TIPS, A New ERA Estimator
FIP, xFIP, SIERA are all very good ERA estimators, and their predictability is well documented. It is well known that SIERA is the best ERA estimator over samples that occur from season to season, followed very close by xFIP, with FIP lagging behind. FIP is best at showing actual performance though, because is uses all real events (K, BB, HR). Skill is commonly best attributed to either xFIP or SIERA. ERA is also well known to be the worst metric at predicting future performance, unless the sample size is very large <500IP with the pitcher remaining in the same or a very similar pitching environment.
FIP, xFIP, and SIERA are supposed to be Defense Independent Metrics, and they are. Well, they are independent of field defense, but there is one small error in the claim of defense independent. K’s and BB’s are not completely independent of defense. Catcher pitch framing plays a role in K’s and BB’s. Catchers can be good or bad at changing balls into strikes and this affects K’s and BB’s. Umpire randomness and umpire bias also play a role in K’s and BB’s. It is unknown how much of getting umpires to call more strikes is a skill for a pitcher or not. Some pitchers are consistent at getting more strike calls (Buehrle, Janssen) or less strike calls (Dickey, Delabar), but for most pitchers it is very random (especially in small sample sizes). For example Jason Grilli was in the top 5% in 2013 but was in bottom 10% in 2012.

* **What you need to do**
1. Answer these questions on the TIPS passage:
(a) Which ERA estimator does the passage call the best over season-to-season samples?
(b) Which metric is best at showing actual performance?
(c) Which two pitchers are named as consistently getting fewer strike calls?
2. Output, word for word, the part of the TIPS passage that opens with the words containing "TIPS, A New" and closes with "similar pitching environment.".

* **Data segment**
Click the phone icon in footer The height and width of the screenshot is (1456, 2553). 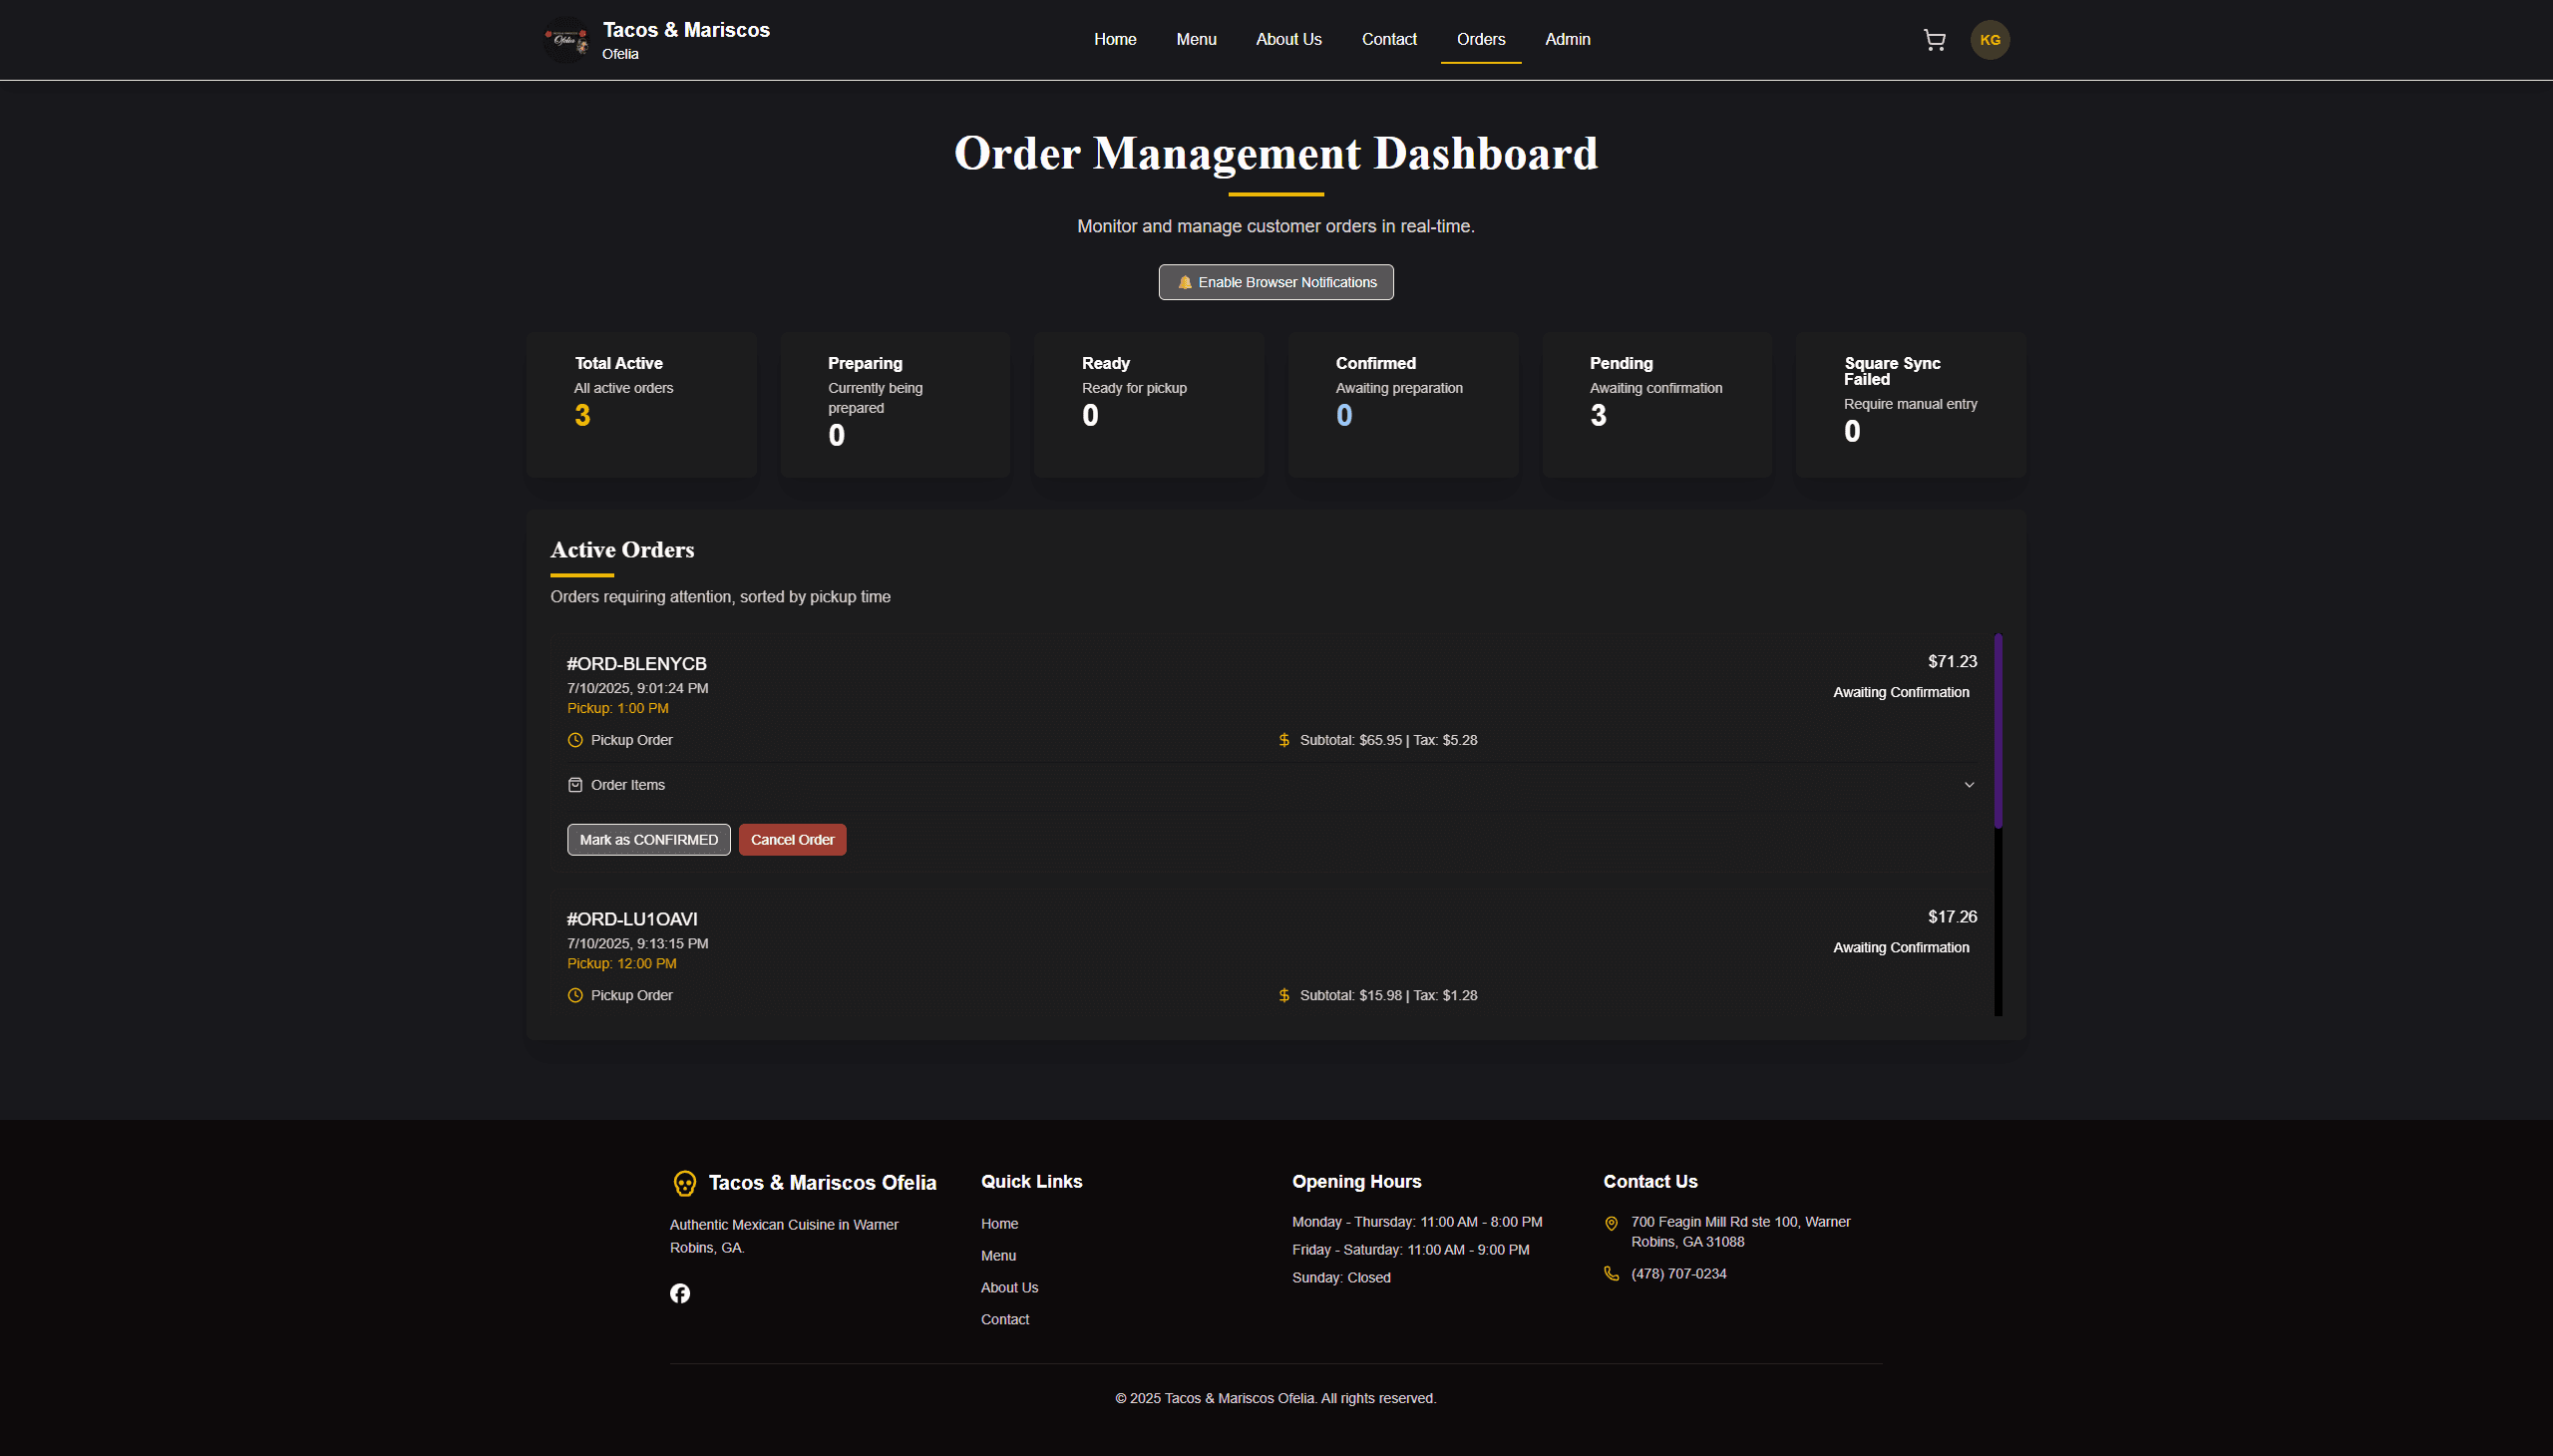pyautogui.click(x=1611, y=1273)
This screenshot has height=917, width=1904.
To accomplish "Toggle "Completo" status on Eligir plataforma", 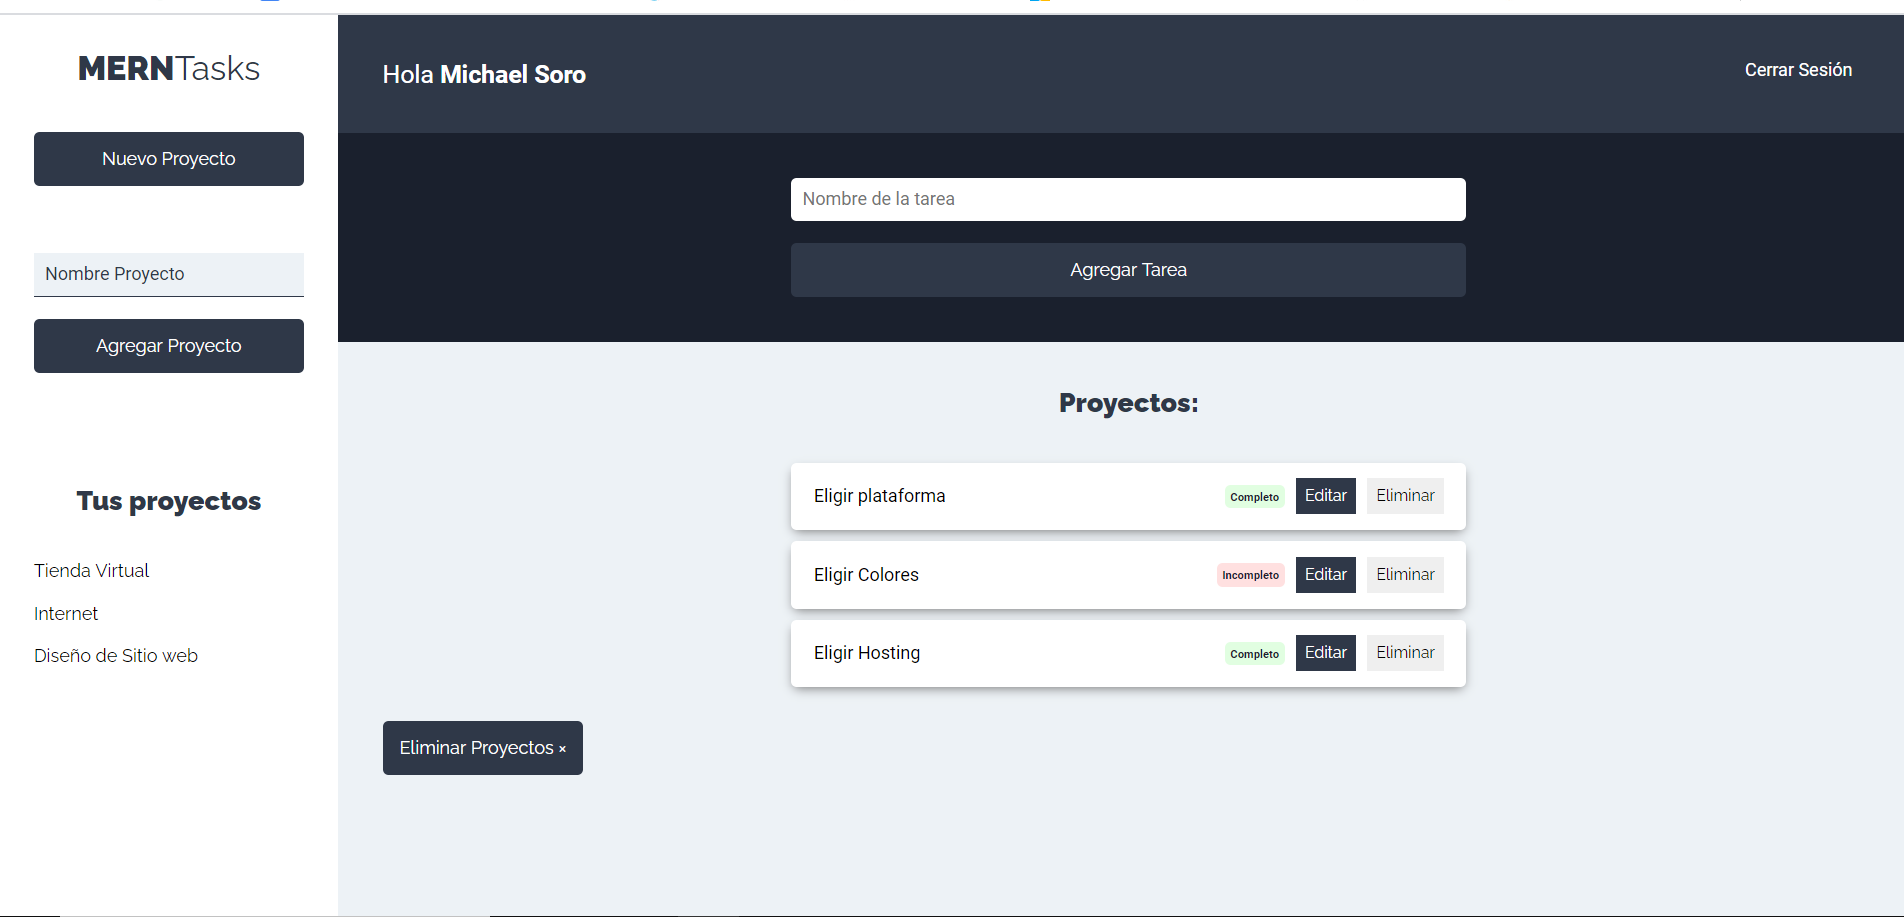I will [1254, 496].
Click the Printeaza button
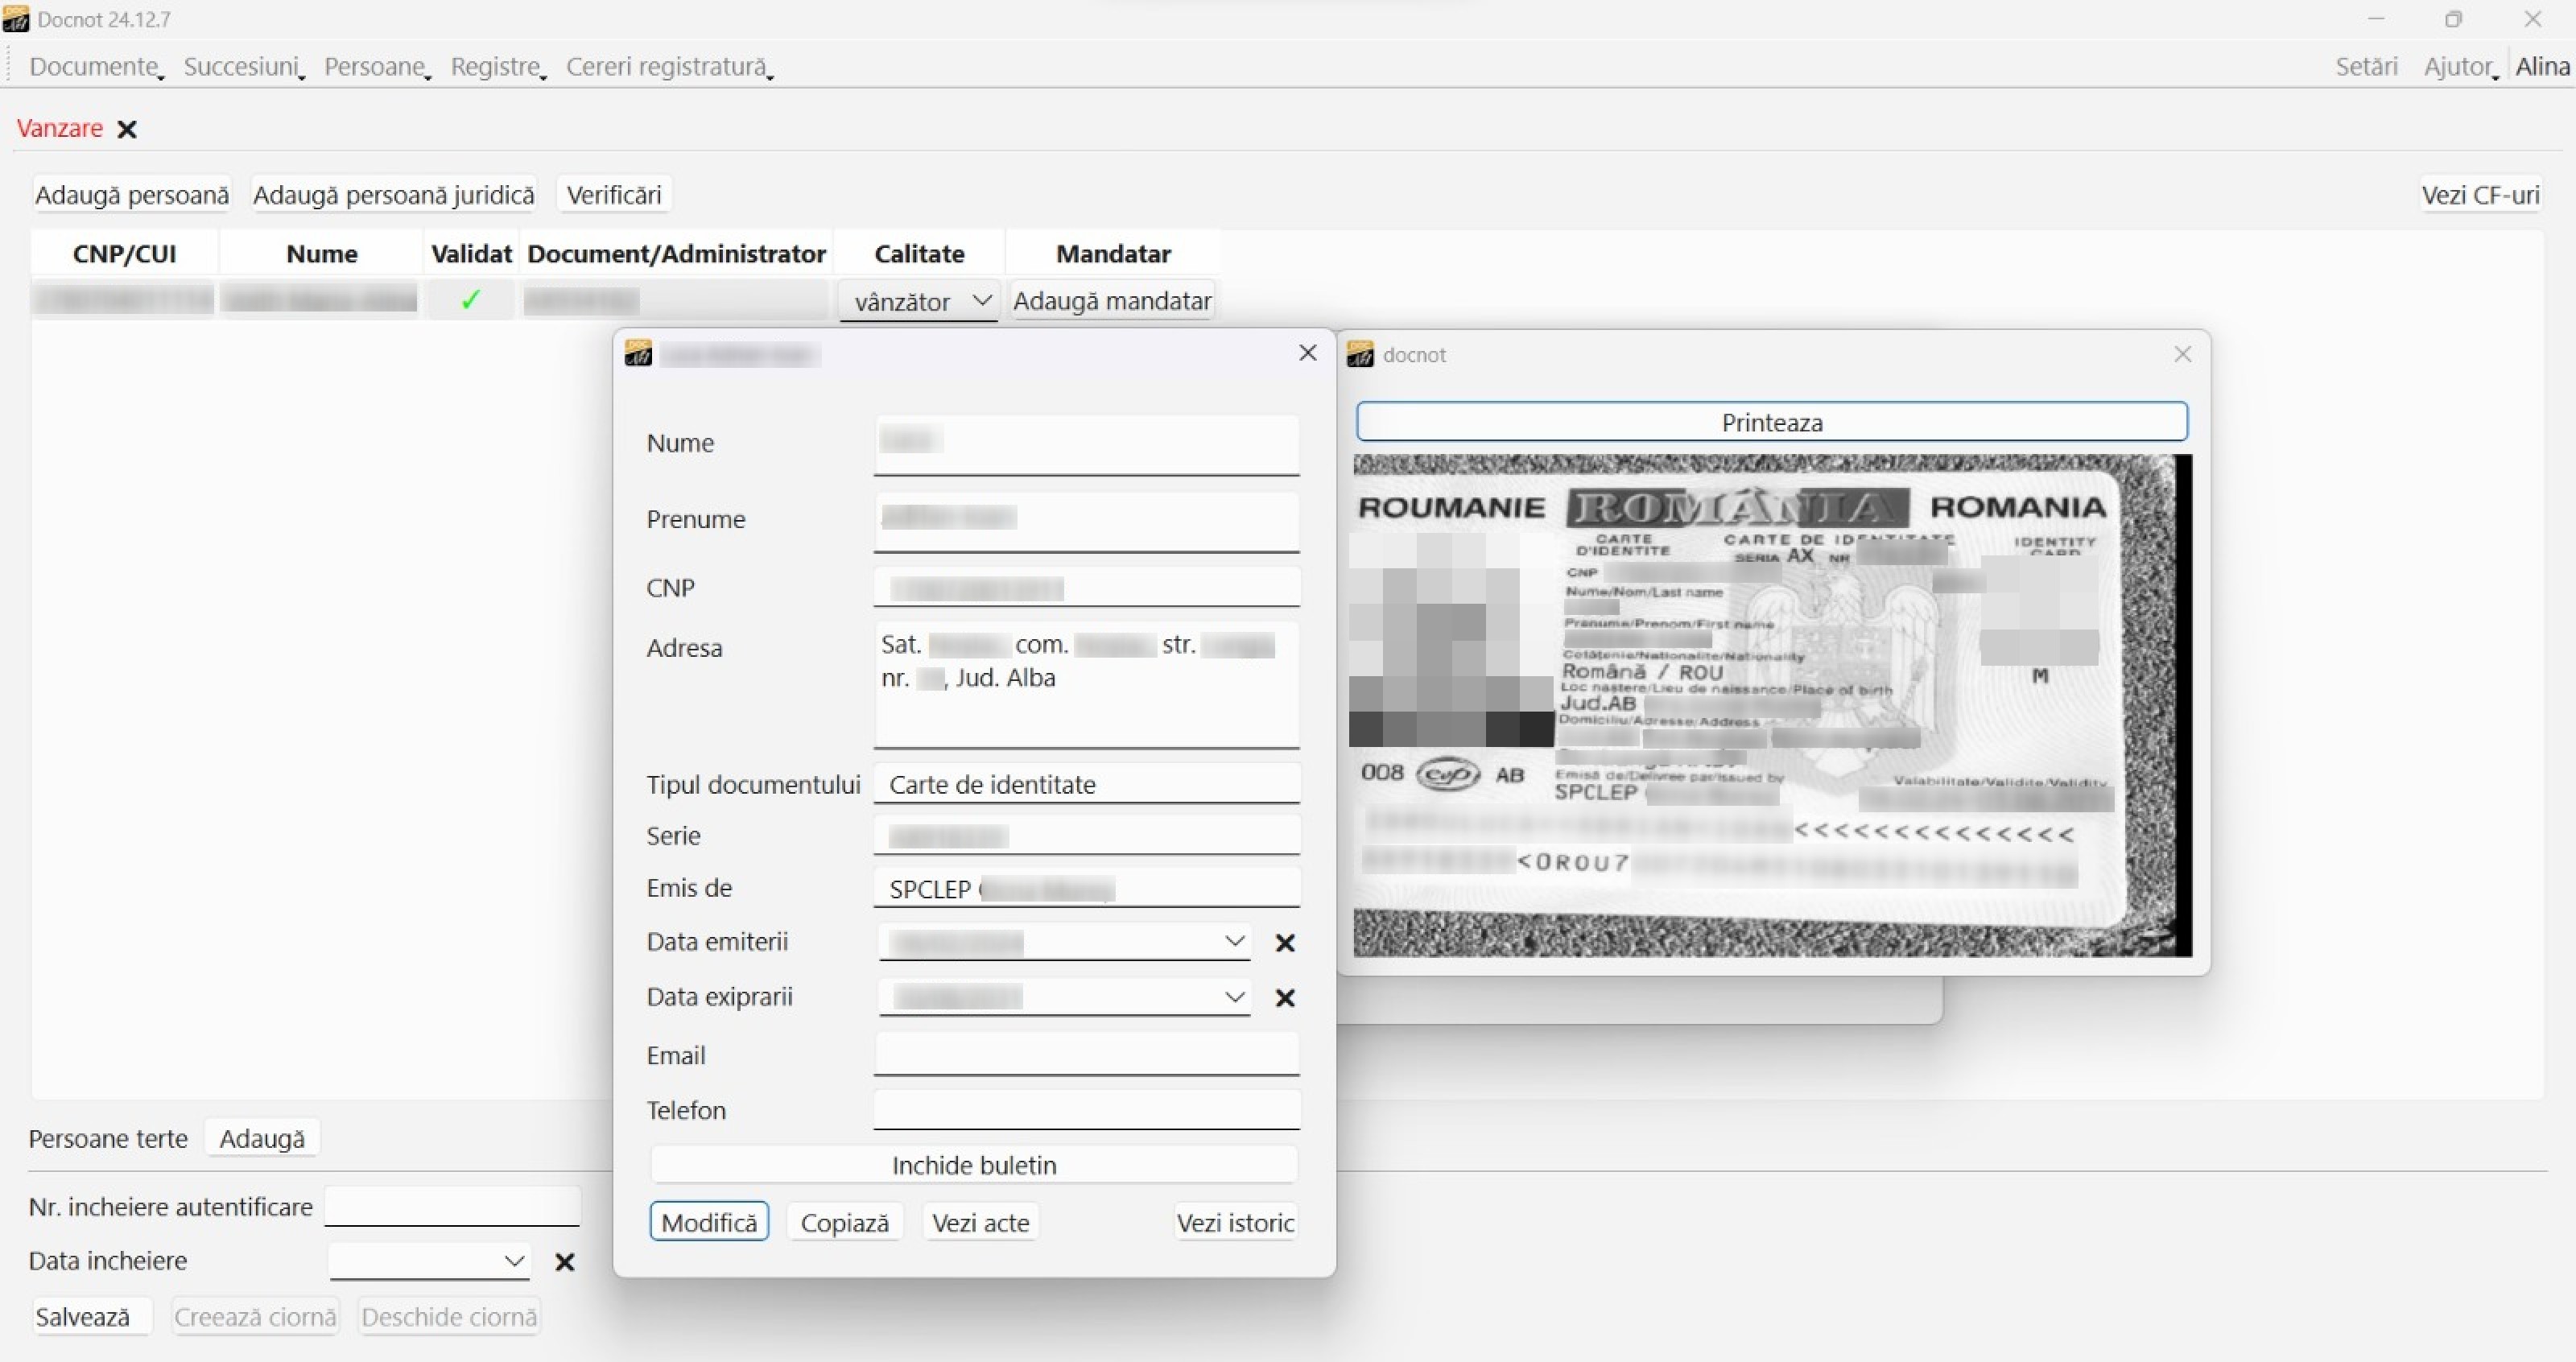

* **Solutions to the problems**
1.
(a) SIERA
(b) FIP
(c) Dickey and Delabar

2.
TIPS, A New ERA Estimator
FIP, xFIP, SIERA are all very good ERA estimators, and their predictability is well documented. It is well known that SIERA is the best ERA estimator over samples that occur from season to season, followed very close by xFIP, with FIP lagging behind. FIP is best at showing actual performance though, because is uses all real events (K, BB, HR). Skill is commonly best attributed to either xFIP or SIERA. ERA is also well known to be the worst metric at predicting future performance, unless the sample size is very large <500IP with the pitcher remaining in the same or a very similar pitching environment.